Il 31 agosto, dopo una mattinata piovosa, lavorammo solo dalle 13,45 alle 18,30 , si trattava di livellare del terreno trasportando sabbia da una parte all’altra. L’ambiente era molto diverso da quello dei campi che conoscevamo: si trattava in prevalenza di giovani fuggiti in Svizzera dalle zone di confine appena dopo l’armistizio: Il livello culturale era basso e la preparazione politica pressoché nulla…(A.Decima op.cit:)
Le seguenti cifre riferite alla primavera 1944 danno un’idea del fenomeno rifugiati civili: 9.300 dei circa 25.000 profughi civili vivevano in campi e centri collettivi – 3.000 aspettavano nei campi di smistamento – 5.300 abitavano presso parenti e in pensioni – 1.600 uomini e donne lavoravano in agricoltura o presso famiglie – 2.500 bambini risultavano ospiti di famiglie affidatarie.
I rifugiati politici seguivano lo stesso iter burocratico dei rifugiati civili; essi tendevano però a formare una casta separata, alimentando fra di loro, sia col dialogo diretto sia attraverso la corrispondenza, l’ideologia per cui avevano combattuto e subito l’esilio.

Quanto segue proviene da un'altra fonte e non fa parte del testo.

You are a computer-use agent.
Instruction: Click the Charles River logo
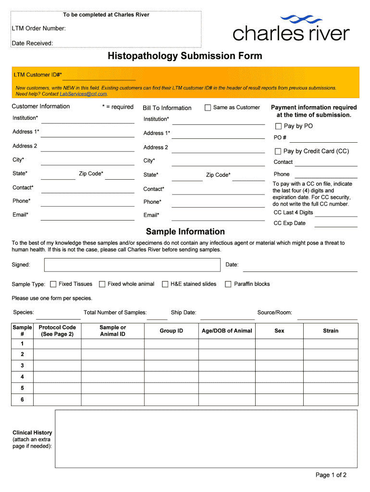click(291, 28)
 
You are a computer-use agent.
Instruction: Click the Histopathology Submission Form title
click(185, 56)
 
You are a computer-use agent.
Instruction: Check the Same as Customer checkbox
click(208, 108)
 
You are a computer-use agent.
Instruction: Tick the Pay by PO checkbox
click(278, 126)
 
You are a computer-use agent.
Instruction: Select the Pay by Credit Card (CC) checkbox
click(278, 151)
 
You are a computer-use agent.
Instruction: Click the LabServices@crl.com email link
click(83, 94)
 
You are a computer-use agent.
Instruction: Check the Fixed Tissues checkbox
click(53, 284)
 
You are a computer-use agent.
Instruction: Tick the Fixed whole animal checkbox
click(102, 284)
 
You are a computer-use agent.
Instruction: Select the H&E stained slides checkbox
click(165, 284)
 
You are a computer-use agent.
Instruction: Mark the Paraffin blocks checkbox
click(228, 284)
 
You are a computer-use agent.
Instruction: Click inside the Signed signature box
click(133, 265)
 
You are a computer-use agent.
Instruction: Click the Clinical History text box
click(206, 438)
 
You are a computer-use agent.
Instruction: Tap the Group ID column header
click(172, 331)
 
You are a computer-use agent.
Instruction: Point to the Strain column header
click(331, 331)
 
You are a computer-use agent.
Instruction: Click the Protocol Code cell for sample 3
click(57, 366)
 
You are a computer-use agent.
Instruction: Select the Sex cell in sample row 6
click(279, 400)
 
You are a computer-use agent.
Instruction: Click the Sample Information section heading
click(185, 232)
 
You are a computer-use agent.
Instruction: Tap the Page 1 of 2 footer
click(331, 475)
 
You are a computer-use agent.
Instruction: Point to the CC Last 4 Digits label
click(293, 212)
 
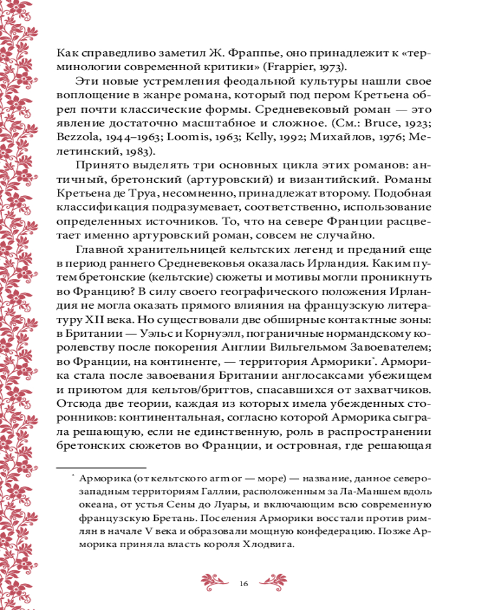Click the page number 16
tap(244, 583)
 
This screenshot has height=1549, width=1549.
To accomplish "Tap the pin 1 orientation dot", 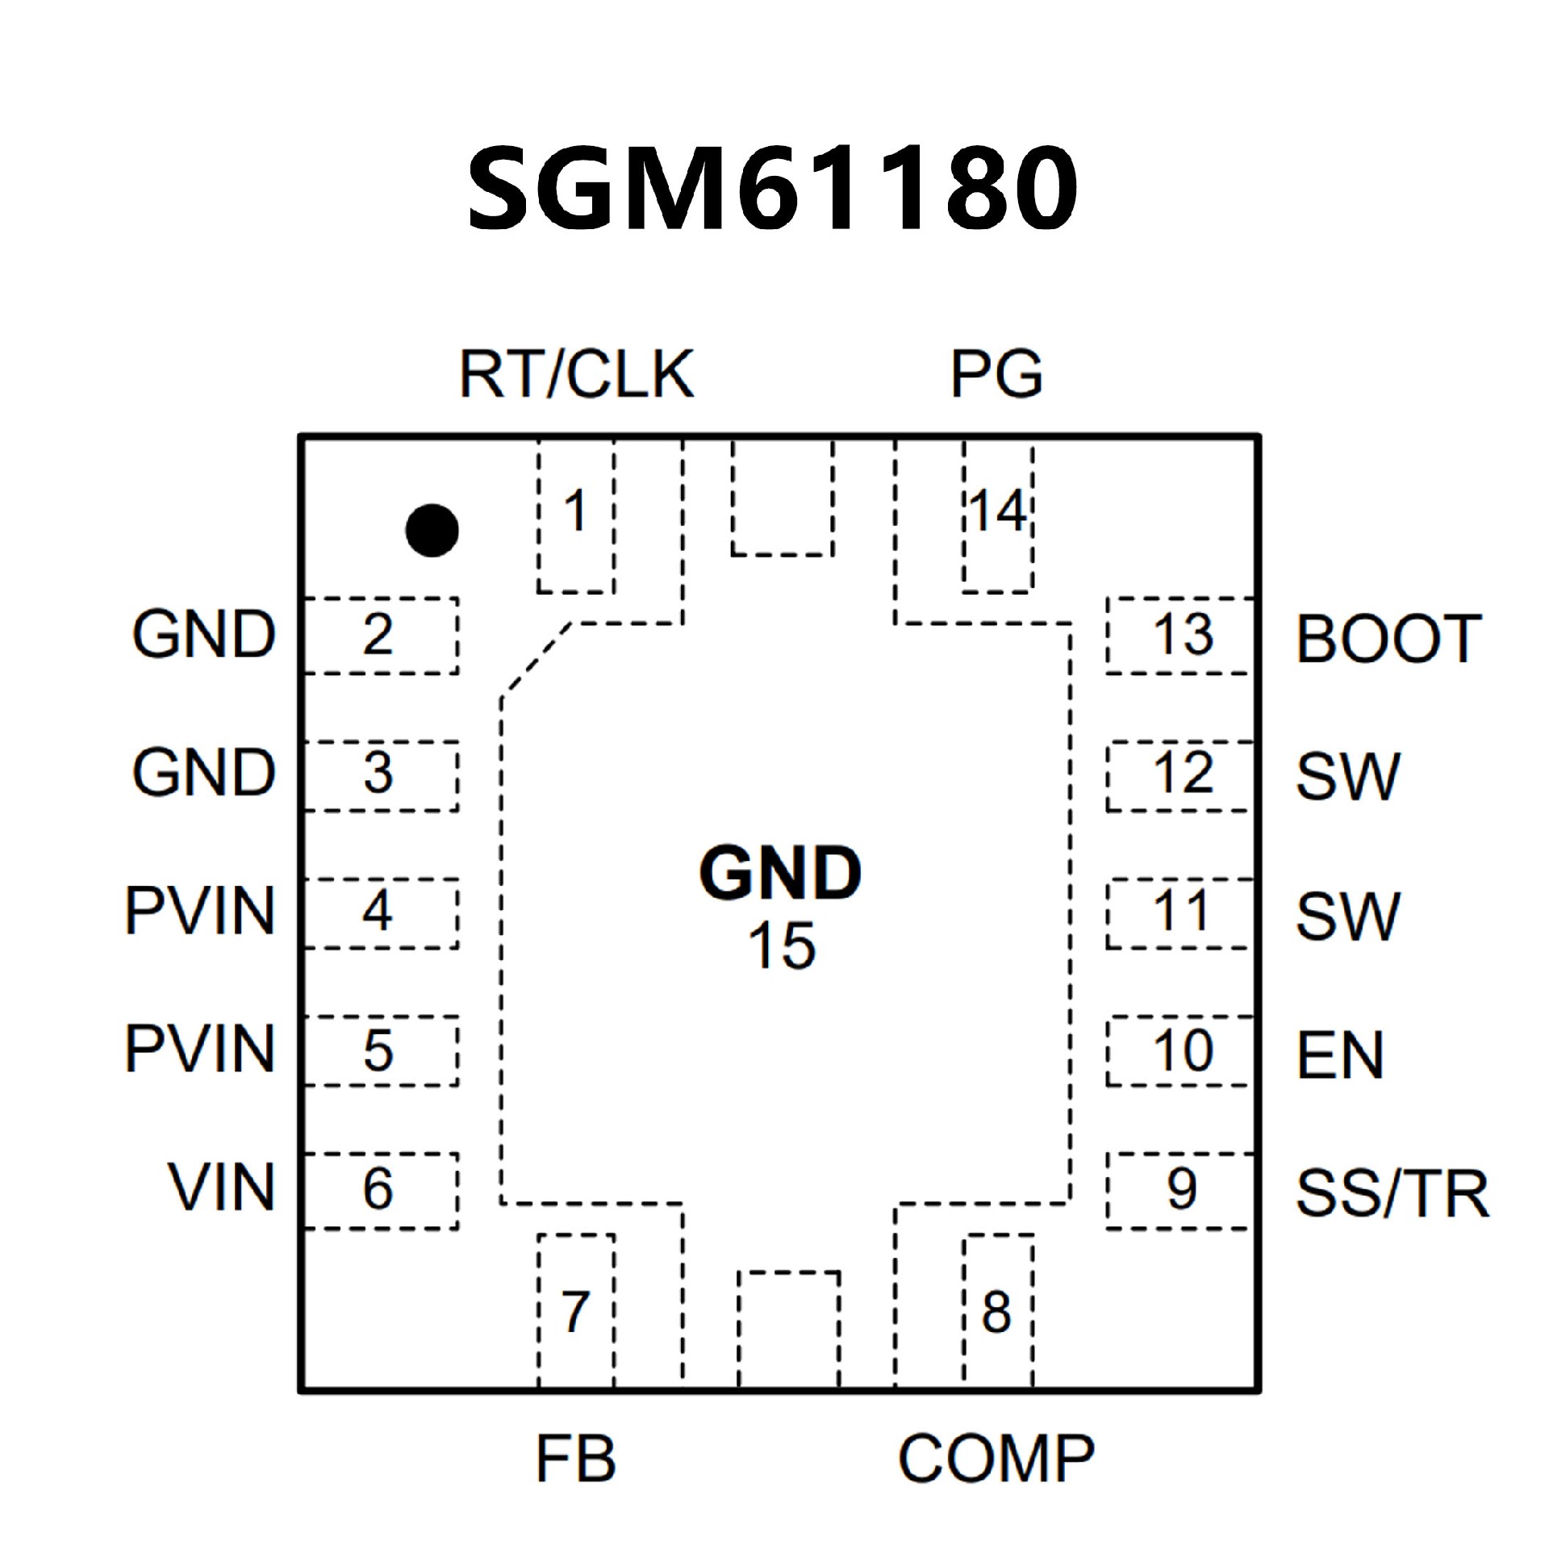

Anche per un rifugiato politico esisteva la possibilità di vivere fuori dai campi e dai centri in un regime di semi libertà. Ciò poteva avvenire solo dopo un certo periodo di tempo passato nei campi e a seguito di un lungo iter burocratico che prevedeva oltre alle garanzie economiche anche l’interessamento di un cittadino svizzero che si facesse garante per lui; inoltre la comunità presso cui intendeva risiedere doveva dare parere favorevole così come era necessario il parere favorevole del Cantone in cui era la località della futura residenza.
Ottenuta questa possibilità, il rifugiato era libero di muoversi nell’ambito territoriale su cui aveva giurisdizione la Polizia locale; per qualsiasi spostamento al di fuori di quel territorio anche per un solo giorno occorreva l’autorizzazione, pena la perdita del diritto così faticosamente ottenuto.